Rees and senior linebacker Carlo Calabrese were arrested at an off-campus party shortly after spring practices concluded in a scene that included equal parts “Monty Python” and “Goodfellas.” After failing to jump a fence, Rees turned around and bolted for the street, where according to reports, his path to freedom was cut off by an overachieving taxi driver.
When pursuing officers caught up to Rees, he kneed an officer in the midsection, was pepper sprayed and finally taken into custody. Meanwhile, Calabrese, choosing to spit in the face of common sense, made the kind of threat to police that makes one wonder about his family tree.
“My people will get you,” he said, according to police reports, which resulted in a misdemeanor charge of intimidation.
I seriously doubt he was talking about fellow linebackers Manti Te’o and Dan Fox. Forgetaboutit.
What would have likely amounted to nothing more than an underage drinking citation for Rees quickly turned into a parade of poor judgment, which eventually prompted Kelly to suspend both of them Tuesday for the Sept. 1 season opener against Navy in Ireland.

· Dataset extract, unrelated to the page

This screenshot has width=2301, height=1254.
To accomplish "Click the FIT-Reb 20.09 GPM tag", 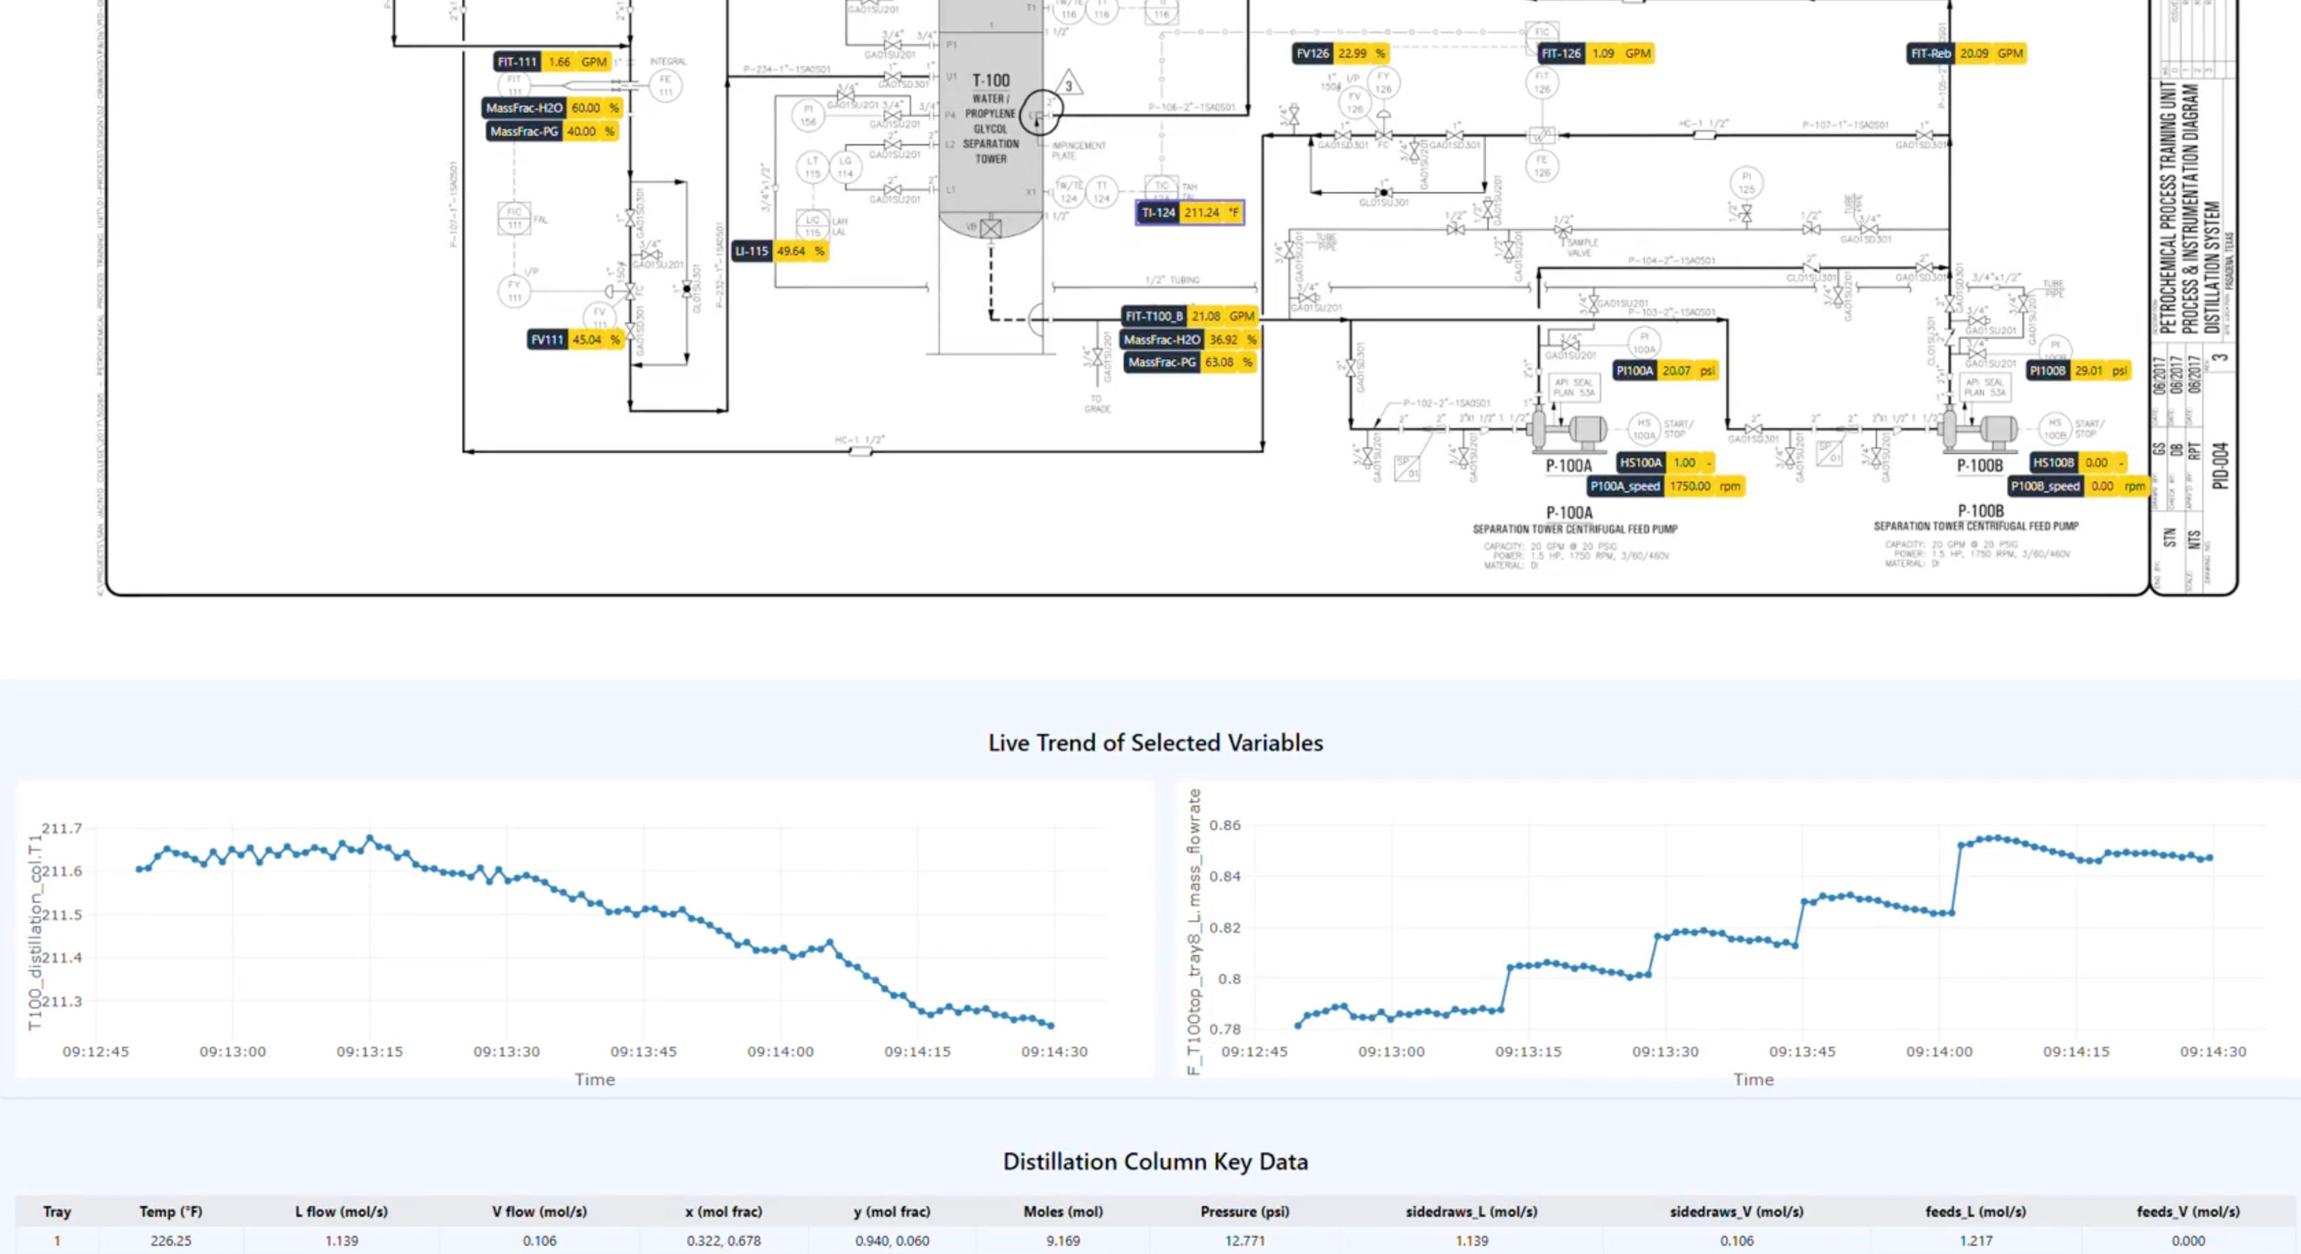I will 1966,54.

Rees’ approval rating among Fighting Irish fans had already plummeted before his arrest. Once a hero for guiding Notre Dame to four straight victories as a freshman stand-in for injured starter Dayne Crist in 2010, Rees, who ranks eighth all time in school history in passing yards (3,977) and first in completion percentage (64.2) after 16 career starts, sawed the legs off of his own pedestal by tossing 14 interceptions and fumbling five times in 2011. Though many ND supporters were hoping to see a change at QB before the Champs Sports Bowl against Florida State, Rees’ experience and understanding of Kelly’s offense was just enough to maintain starting status.

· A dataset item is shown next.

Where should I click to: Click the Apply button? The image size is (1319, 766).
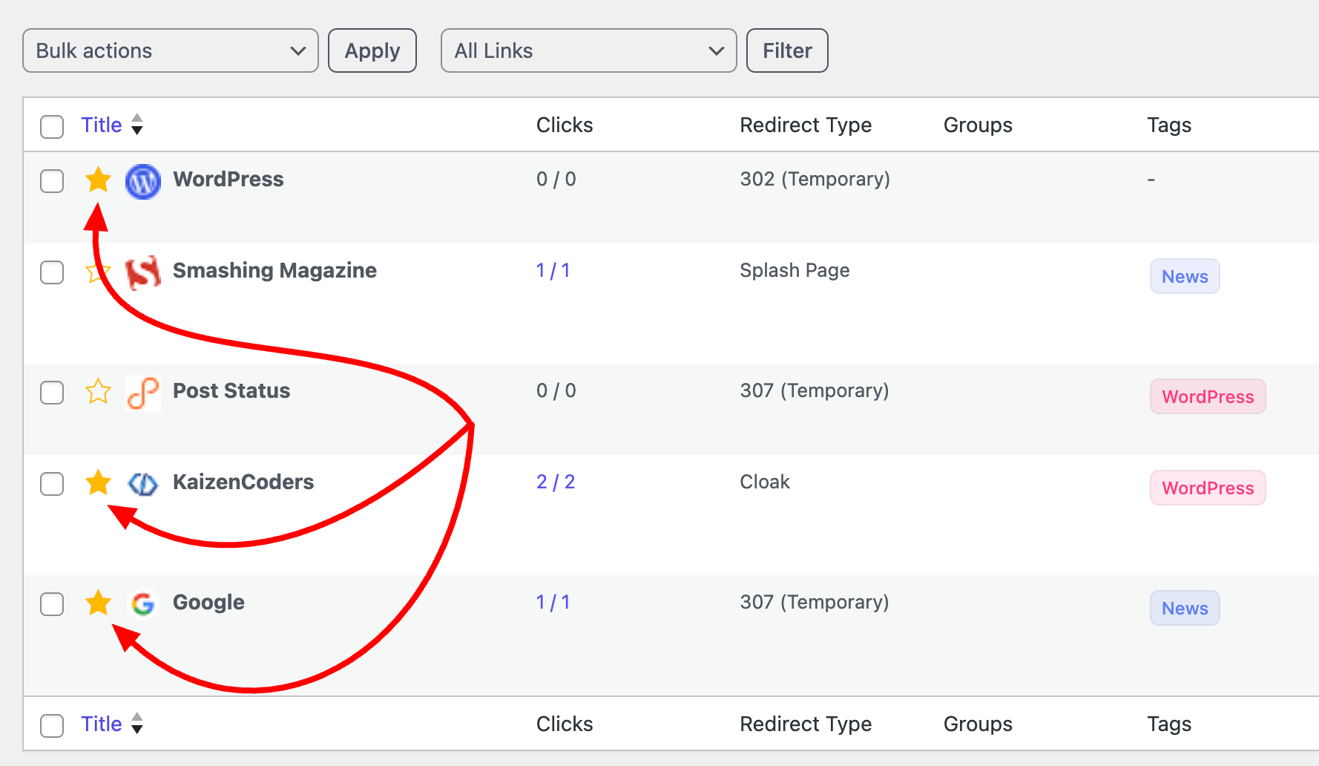[x=372, y=50]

When it came to 2012, it just didn’t seem as if junior Andrew Hendrix, despite being more of a threat on the ground, had done enough in a smattering of appearances to pass Rees. Sophomore Everett Golson dazzled in the Blue-Gold Game in April, when he completed 11 of 15 pass attempts (including two touchdowns) and added 25 rushing yards. But Kelly admitted after the scrimmage that Golson’s game-management skills weren’t yet up to snuff.
The scenario I envisioned this year was Kelly giving Rees one last opportunity, with only a slightly longer leash than Crist was afforded at the start of 2011. If Rees were to lay an egg in Dublin, few would question Kelly for switching to Golson, Hendrix or a combination of the two.
That was before Rees’ arrest, which his many critics believe to be divine intervention. The fact that he won’t get many reps in the weeks leading up to Navy makes it all that much harder to regain the starting position once the team returns from Ireland. But it’s certainly possible. The other candidates, including freshman Gunner Kiel, have combined for 249 passing yards, one touchdown completion and zero career starts.
You better believe that if Hendrix and Golson fail to impress, there will be plenty of folks back on the Rees train. That’s why Rees’ suspension doesn’t help clear up anything. In fact, it makes 2012 more complicated than it needed to be for Kelly.